A fair comparison can be made to DARE and the War on Drugs. Kids are told that all drugs destroy your mind, sanity, and health, and are all fiercely addictive. We tell them this, I'm convinced, because we know that if you told them the truth about sliding scales of risk and random factors and slippery slopes, nearly all of them would (because of the built-in malfunctions of the adolescent mind) miscalculate risk and get themselves killed. So we lie, and tell them that everything is more instantly deadly than even the worst of it is. They work up the nerve to dabble in the safest stuff, and find out that dabbling in the safest stuff was perfectly harmless. And a large number of them then go on to huff deadly inhalants or get themselves hooked on heroin, and a small but still uncomfortably large number of them end up dead of drug overdose. They were left with no way of knowing which of the risks they were warned about were true, and guessed poorly.
So when, for example, some time around 1880 Walter became obsessed with the idea of deflowering a pre-pubescent girl, he completed the tricky negotiations to find a woman so desperate for money that she would sell her daughter's virginity to him, and that woman helped him hold down her 12 year old girl while he forcibly raped her. This, he documented, left him feeling that he had done something awful and unforgivable. And he had. But he had no language or concepts to explain to him why what he did was bad, and ample social and experiential data to explain why it shouldn't have been. He knows that something he knows about reality must be in error, but with no basis for comparison and nobody to discuss it with who wasn't lying to him, equally mistaken, or both he has nothing he can do with this information other than leave it for us to analyze and decode. And that is why people and places who tolerated all other porn were terrified of My Secret Life. The thought of a million, or a hundred million, or a billion people performing the same experiments that "Walter" did and then openly discussing those experiments terrified them beyond all rational comprehension.

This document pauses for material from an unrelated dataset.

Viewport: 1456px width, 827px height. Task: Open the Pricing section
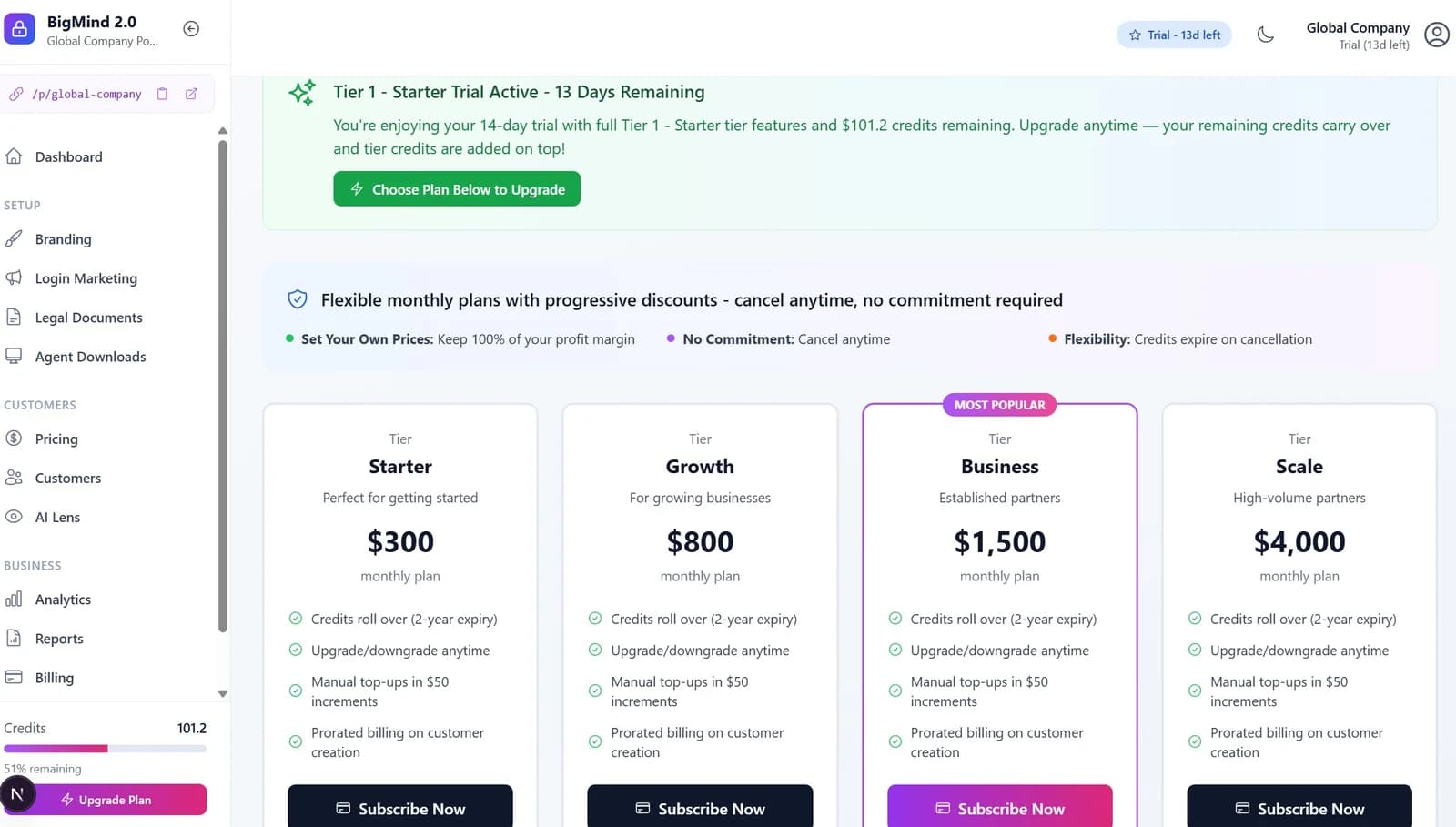point(56,439)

And, you should not be surprised to find out, the whole thing in its entirety is available on the Internet for free. (Clearly uploaded via optical character recognition; it's completely strewn with the kind of typos that OCR software makes.) Just as the Necronomicon would be, if it had been real. It's up to us to figure out how we're going to live in a world where anybody who wants to read Walter's experiences and wonder about whether or not to replicate the experiment cannot be stopped from doing so.